From my earliest recollection, I nurtured a love for pencil and paper. I enjoyed drawing the ordinary objects that surround me. As a youth, I studied art books and relentlessly practiced every technique and skill I encountered. During my college preparatory years, I explored various mediums, entered numerous juried shows, and won many awards. After graduating high school in 1981, I was accepted into Virginia Commonwealth University’s School of Art, where I majored in Communication Arts and Design. At this time, I purchased the book Photorealism by Louis K. Meisel. Immediately, I connected with this realistic style of painting. During my fifth semester of VCU, I broke my hand in a car accident. As a result of this injury, my art career was redirected into Interior Design. In this field, I was still able to utilize my study of color theory, concepts of design, and attention to detail. In my spare time, I continued drawing and painting.
Twelve years later, I was given the opportunity to rededicate myself to my first love: creating art as a profession. Through my study of various artists’ styles and techniques, I passionately reconnected with the Photorealism Movement of the ‘60s and ‘70s. This style fit perfectly with my desire to paint mundane objects and my use of photographs in the design process. Recently, I have admired the fabulous paintings of the “new generation” Photorealist artists. Technological advancements have helped these artists to create extremely detailed paintings with a broader spectrum of color.
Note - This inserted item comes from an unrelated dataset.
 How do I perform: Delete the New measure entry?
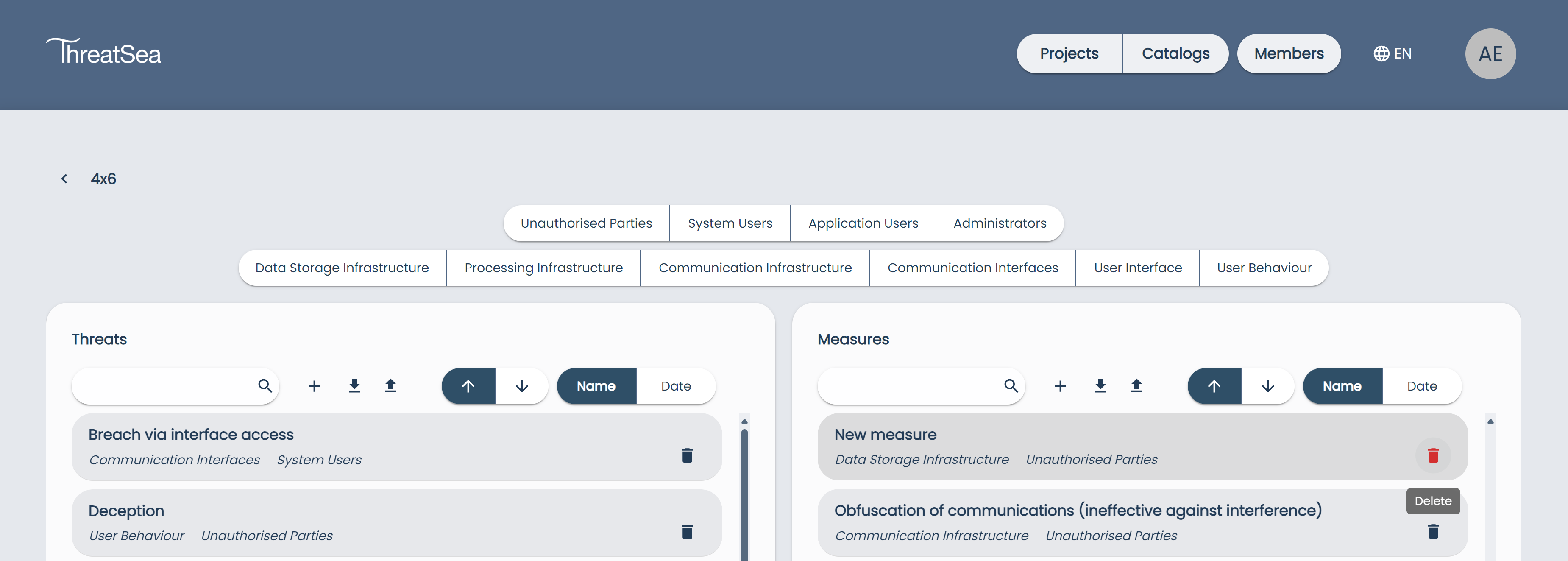(x=1433, y=455)
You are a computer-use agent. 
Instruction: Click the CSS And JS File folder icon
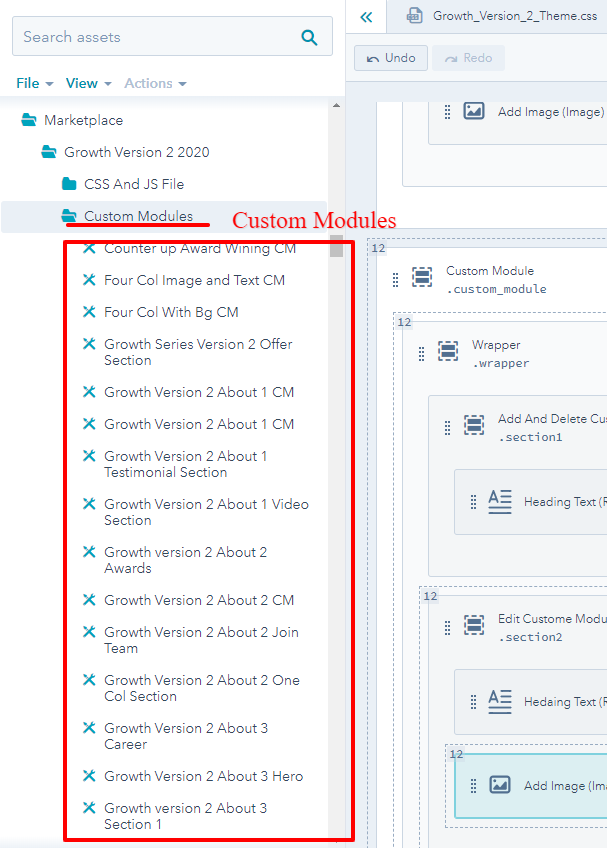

For over twelve years, I have been a professional artist; I have worked in many mediums and have exhibited in various galleries and festivals. I have won numerous ribbons, awards and cash prizes, including three “Best in Show” awards. In 2000, I participated in the “Go Fish” project of Richmond, Virginia. In 2003, I was commissioned by the Virginia Deer Hunters’ Association to create a painting as a gift to the Department of Game and Inland Fisheries in honor of their service to the state of Virginia.
Today, my artwork is enjoyed by collectors throughout the United States. My art studio is filled with new drawings of future paintings. The ordinary subjects have not charged, but the scale has become larger…sometimes…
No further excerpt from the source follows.